#### [TRY IT]
From the entries that follow, copy each line containing the word "chez".
◇ ◇ ◇ ◇
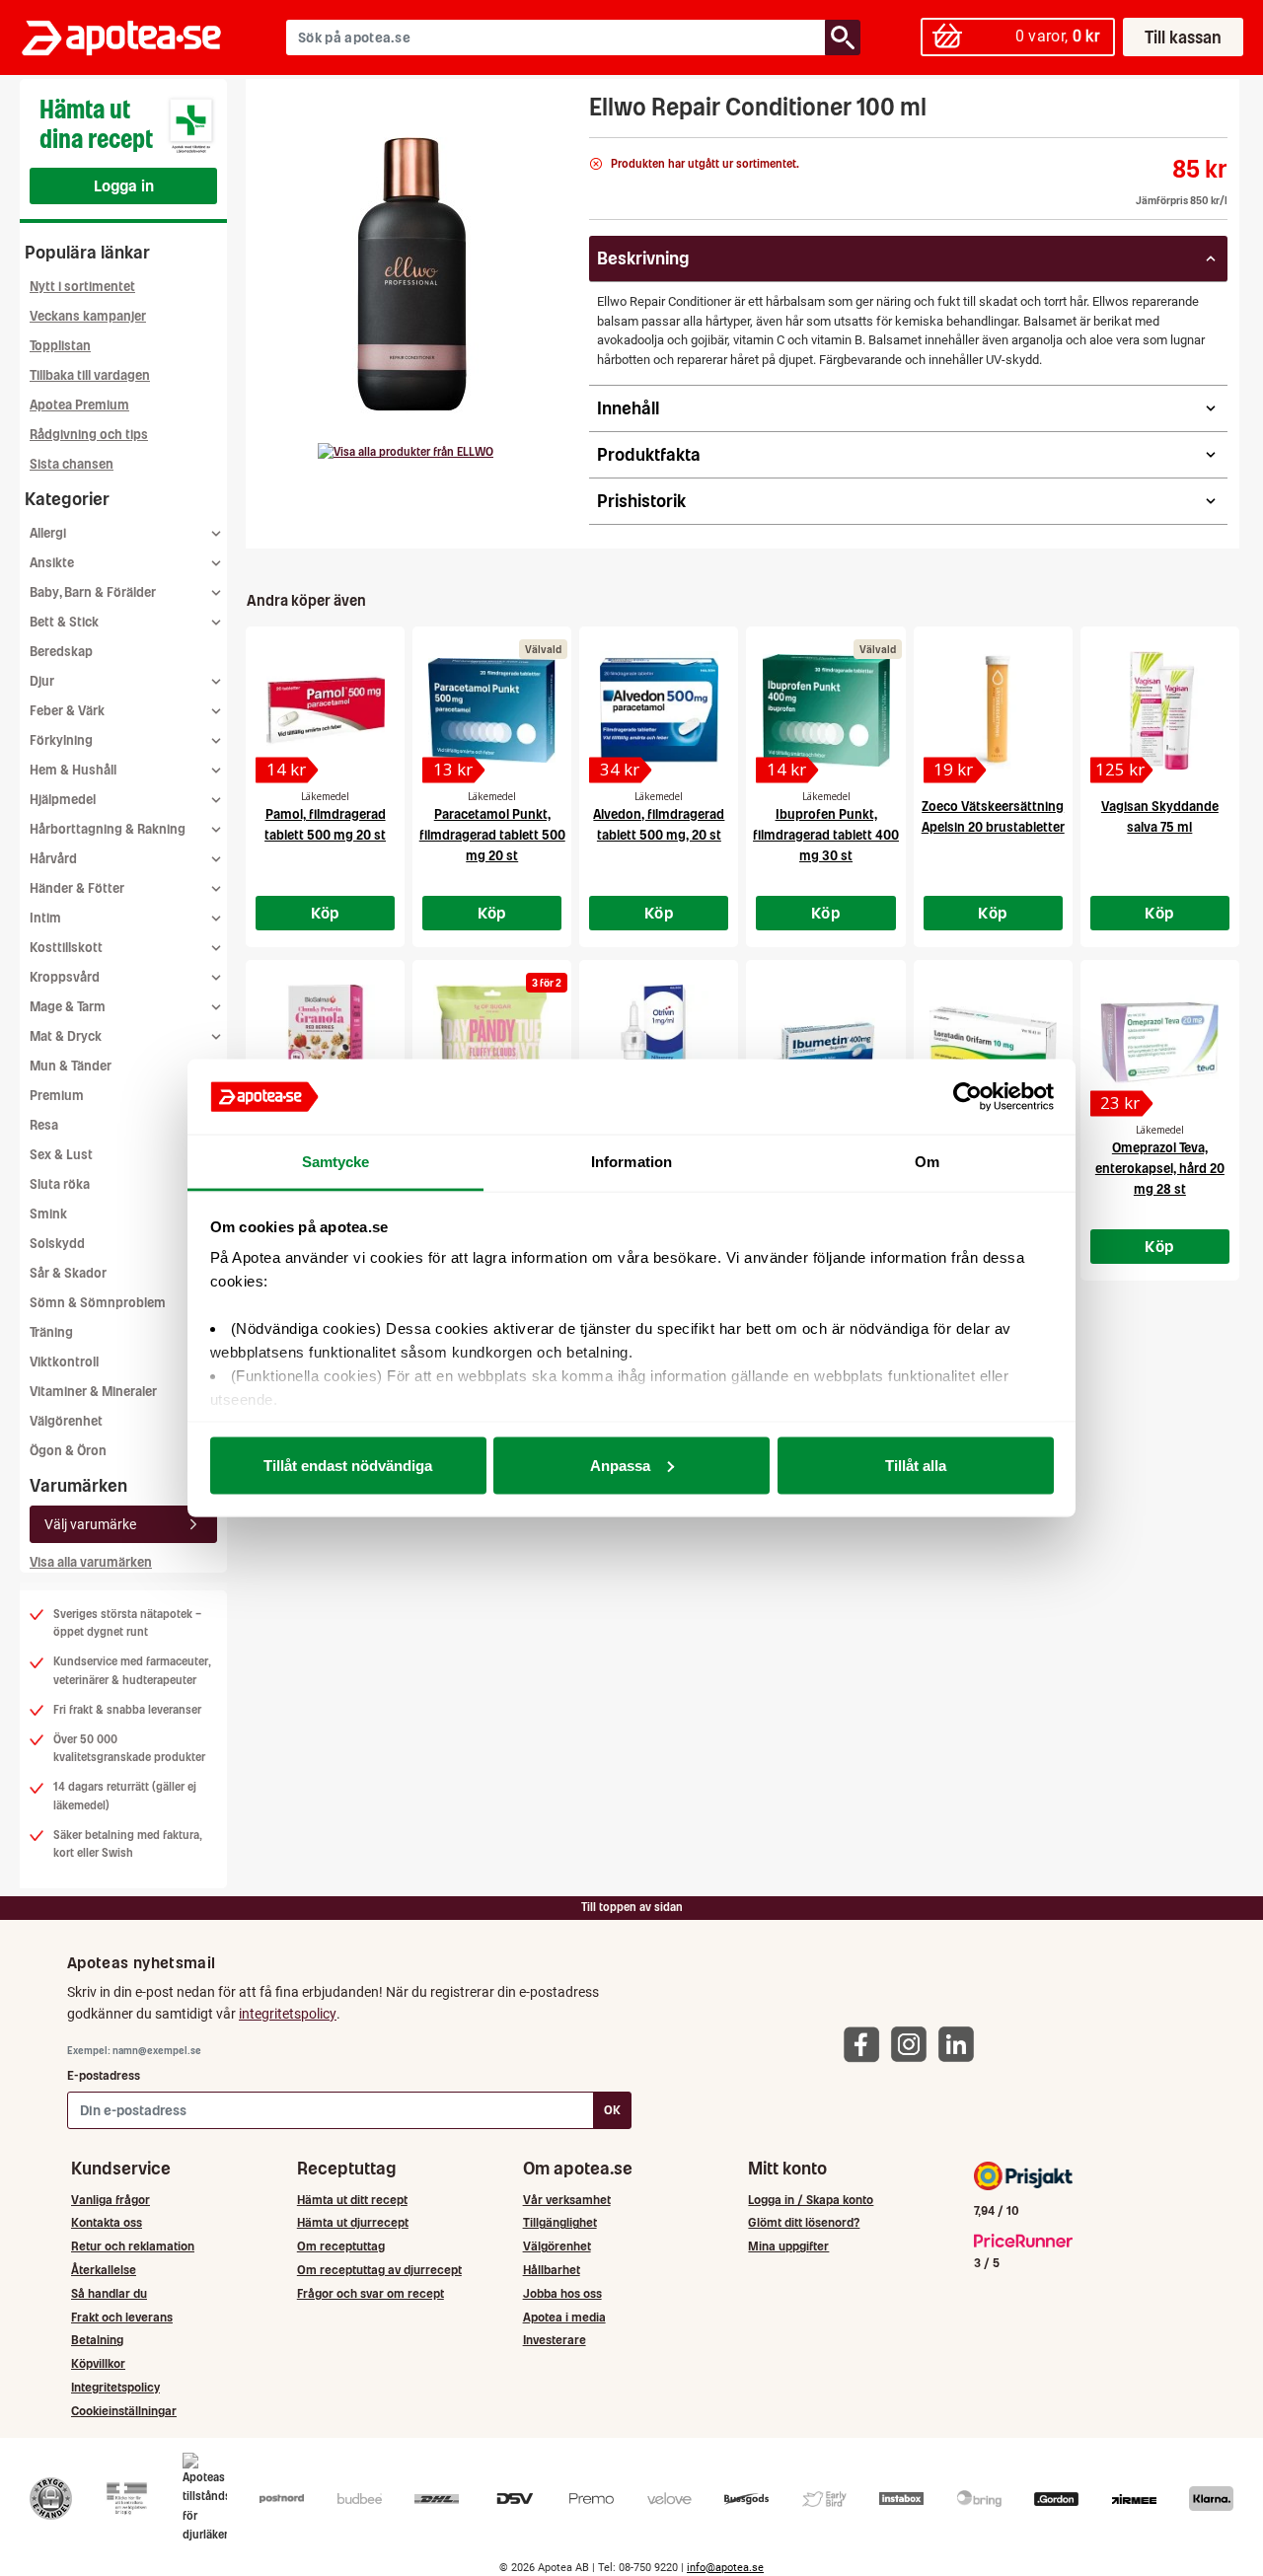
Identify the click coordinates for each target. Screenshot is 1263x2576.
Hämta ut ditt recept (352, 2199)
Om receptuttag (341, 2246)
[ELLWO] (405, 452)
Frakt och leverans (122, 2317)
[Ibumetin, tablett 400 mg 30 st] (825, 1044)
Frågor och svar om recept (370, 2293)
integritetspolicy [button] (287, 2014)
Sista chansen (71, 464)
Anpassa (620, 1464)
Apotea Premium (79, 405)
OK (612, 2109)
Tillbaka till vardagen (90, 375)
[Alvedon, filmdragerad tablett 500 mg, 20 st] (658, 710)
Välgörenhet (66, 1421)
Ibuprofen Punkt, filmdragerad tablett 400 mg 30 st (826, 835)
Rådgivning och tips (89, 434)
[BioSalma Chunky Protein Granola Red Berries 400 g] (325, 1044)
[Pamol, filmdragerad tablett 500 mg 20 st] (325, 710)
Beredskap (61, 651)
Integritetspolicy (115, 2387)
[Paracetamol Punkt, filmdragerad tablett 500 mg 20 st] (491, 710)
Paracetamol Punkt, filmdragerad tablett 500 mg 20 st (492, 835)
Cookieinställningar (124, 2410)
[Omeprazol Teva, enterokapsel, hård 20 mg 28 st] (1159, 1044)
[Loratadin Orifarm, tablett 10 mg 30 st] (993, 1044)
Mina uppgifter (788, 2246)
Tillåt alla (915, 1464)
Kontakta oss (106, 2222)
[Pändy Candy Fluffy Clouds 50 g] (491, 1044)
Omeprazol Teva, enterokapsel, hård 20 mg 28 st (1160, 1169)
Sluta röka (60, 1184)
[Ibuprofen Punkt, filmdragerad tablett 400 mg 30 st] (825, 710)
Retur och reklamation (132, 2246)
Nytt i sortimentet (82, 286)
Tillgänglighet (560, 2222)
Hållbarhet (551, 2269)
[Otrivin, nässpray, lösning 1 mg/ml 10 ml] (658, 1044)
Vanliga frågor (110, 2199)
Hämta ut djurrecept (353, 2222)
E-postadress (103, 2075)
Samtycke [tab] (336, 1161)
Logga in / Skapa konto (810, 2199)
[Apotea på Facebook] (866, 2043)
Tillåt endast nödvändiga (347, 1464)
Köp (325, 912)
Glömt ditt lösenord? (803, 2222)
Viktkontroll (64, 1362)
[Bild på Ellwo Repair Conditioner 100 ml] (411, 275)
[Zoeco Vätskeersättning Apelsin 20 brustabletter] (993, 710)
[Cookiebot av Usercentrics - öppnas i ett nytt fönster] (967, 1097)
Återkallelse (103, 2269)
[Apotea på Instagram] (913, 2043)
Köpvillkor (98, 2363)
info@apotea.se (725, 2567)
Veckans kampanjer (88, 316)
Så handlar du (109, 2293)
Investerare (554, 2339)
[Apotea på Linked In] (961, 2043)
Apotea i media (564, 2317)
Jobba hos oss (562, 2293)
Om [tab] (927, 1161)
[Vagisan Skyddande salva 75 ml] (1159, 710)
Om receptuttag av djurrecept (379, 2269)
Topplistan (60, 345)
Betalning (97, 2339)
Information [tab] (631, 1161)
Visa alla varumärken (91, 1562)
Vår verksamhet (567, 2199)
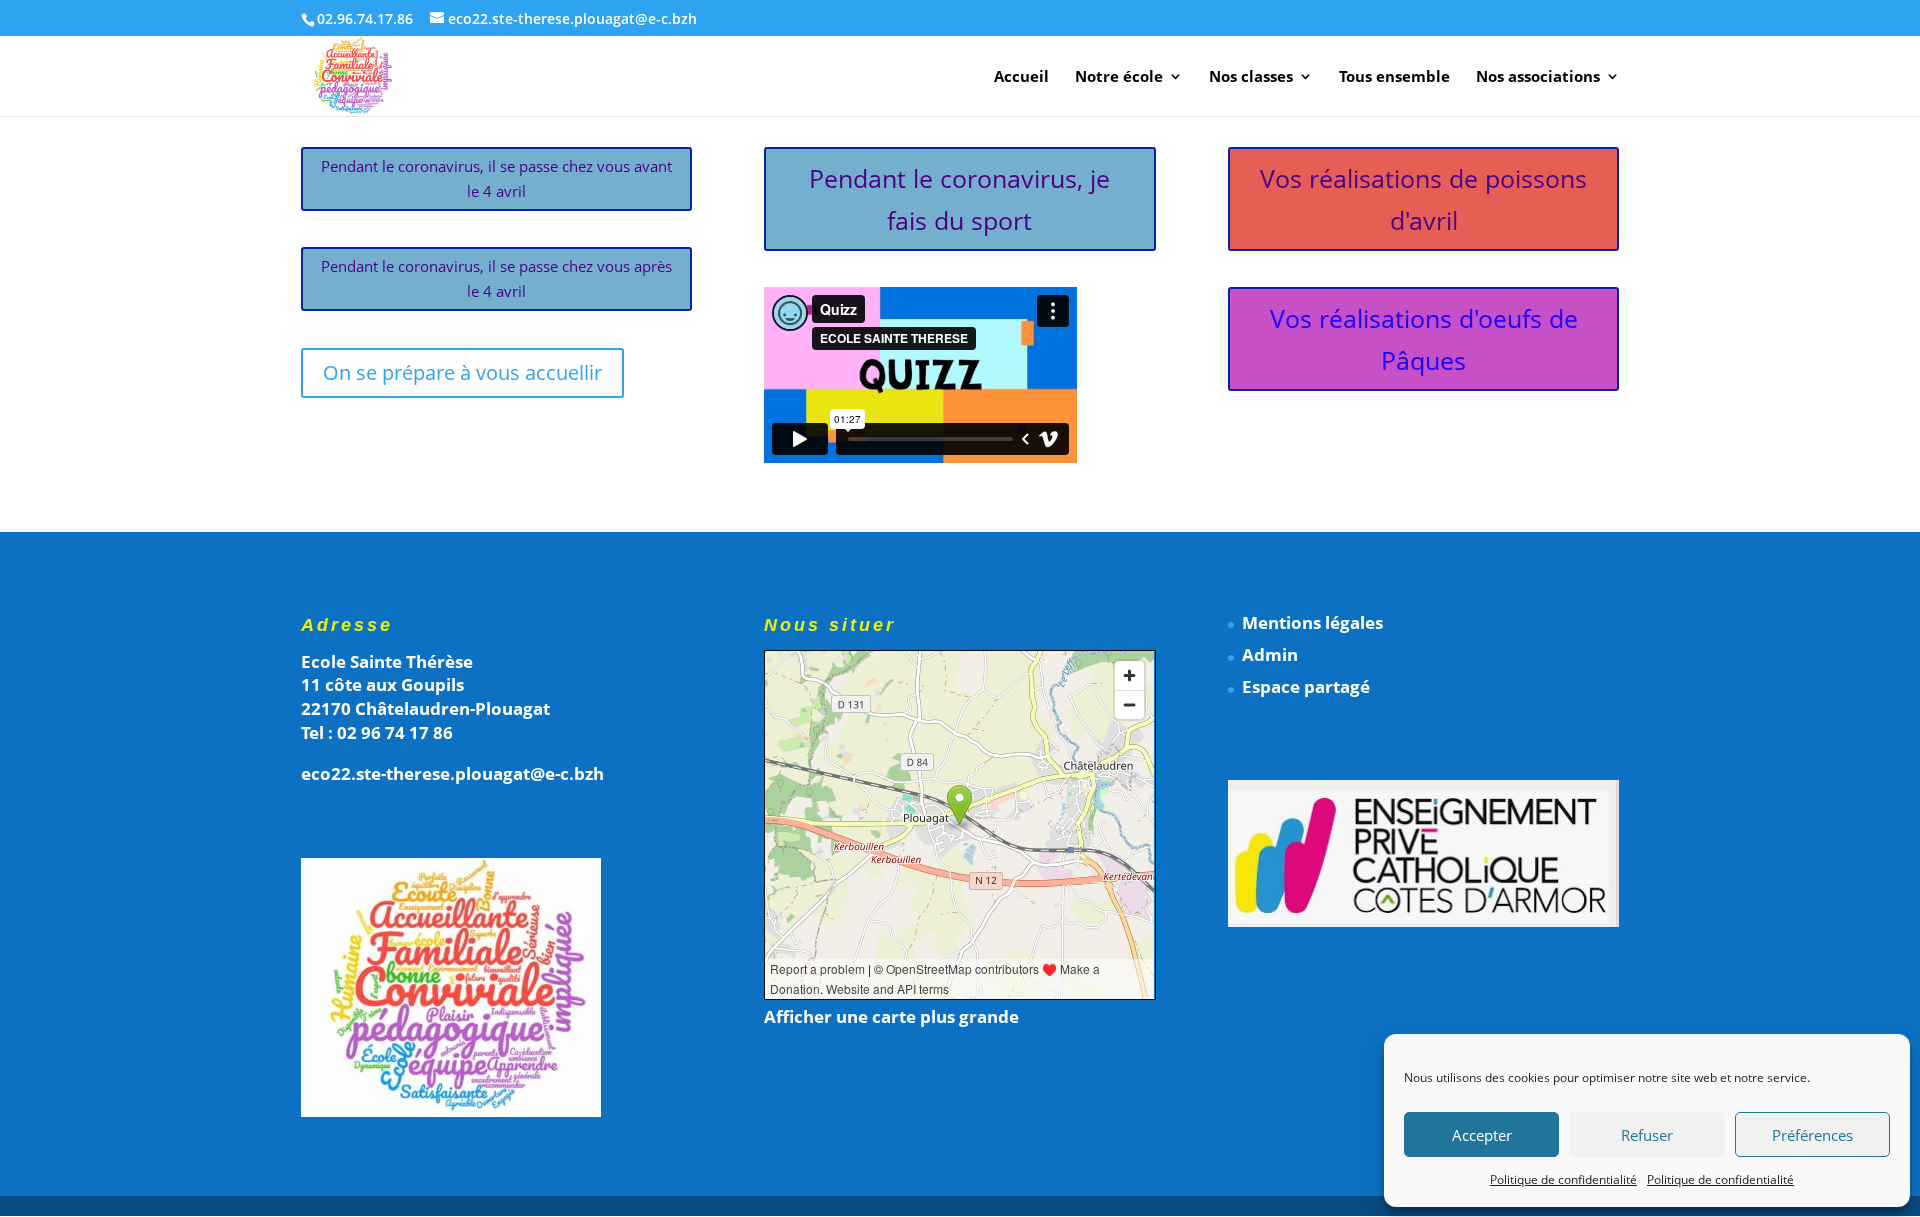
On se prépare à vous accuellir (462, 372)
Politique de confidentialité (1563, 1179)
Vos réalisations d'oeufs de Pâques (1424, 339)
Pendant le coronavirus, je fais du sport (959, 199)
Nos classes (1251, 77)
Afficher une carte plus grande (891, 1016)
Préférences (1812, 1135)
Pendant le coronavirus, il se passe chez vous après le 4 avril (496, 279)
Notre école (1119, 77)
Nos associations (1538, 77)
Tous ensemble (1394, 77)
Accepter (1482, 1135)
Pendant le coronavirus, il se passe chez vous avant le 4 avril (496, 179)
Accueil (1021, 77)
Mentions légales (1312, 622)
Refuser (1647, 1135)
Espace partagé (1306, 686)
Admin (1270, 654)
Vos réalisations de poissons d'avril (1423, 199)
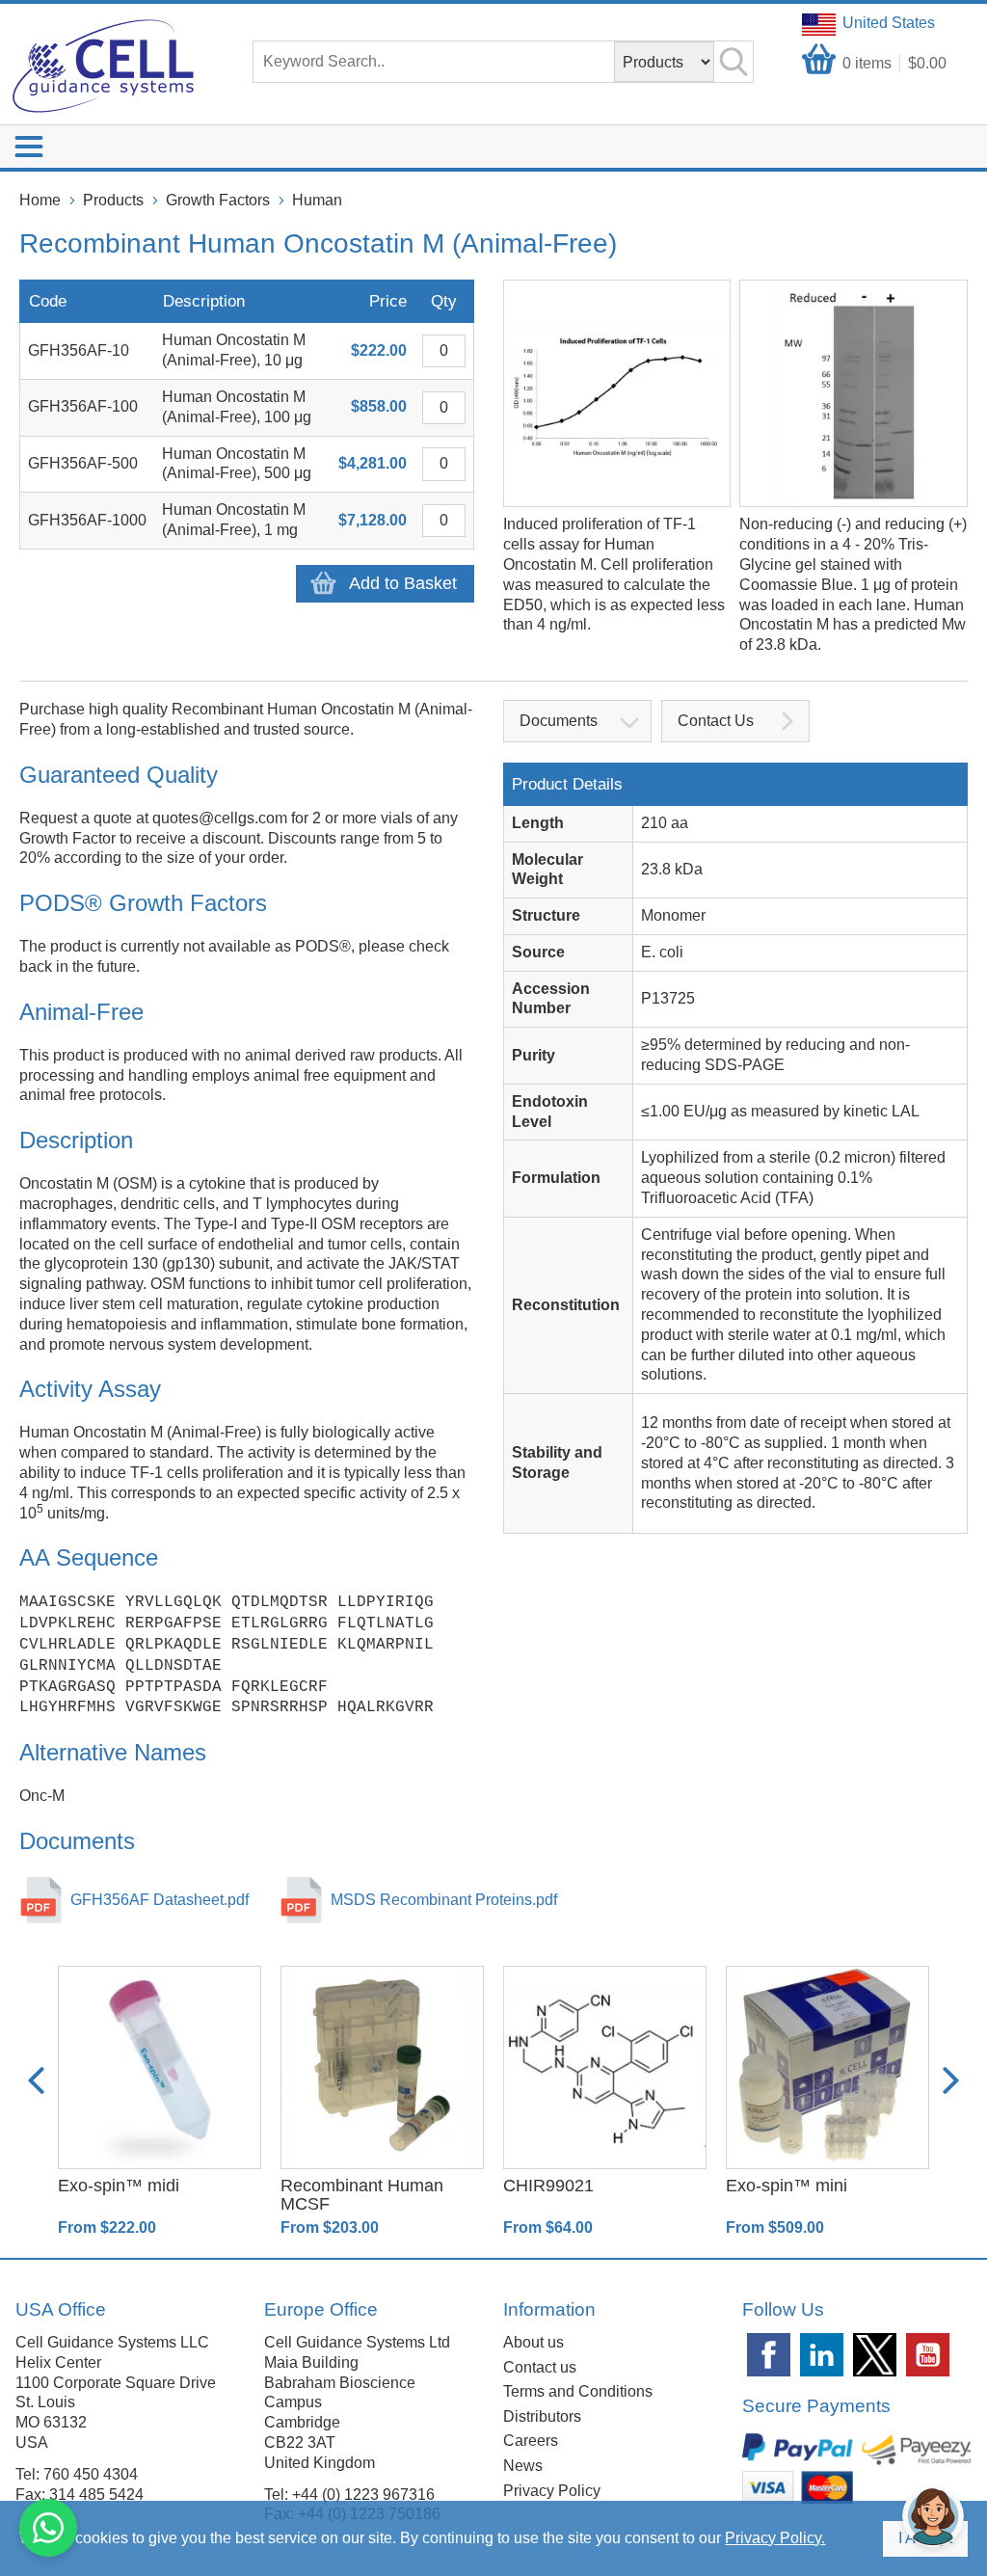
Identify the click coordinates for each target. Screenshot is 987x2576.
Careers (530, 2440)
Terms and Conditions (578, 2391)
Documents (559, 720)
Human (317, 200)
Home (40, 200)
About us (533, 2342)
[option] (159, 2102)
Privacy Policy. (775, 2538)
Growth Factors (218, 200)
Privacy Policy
◇ ◇ ◇ ◇
#### [RESPONSE TO THE TASK]
Pendant le coronavirus, il se passe chez vous après le 4 avril (496, 279)
Pendant le coronavirus, il se passe chez vous avant le 4 avril (496, 179)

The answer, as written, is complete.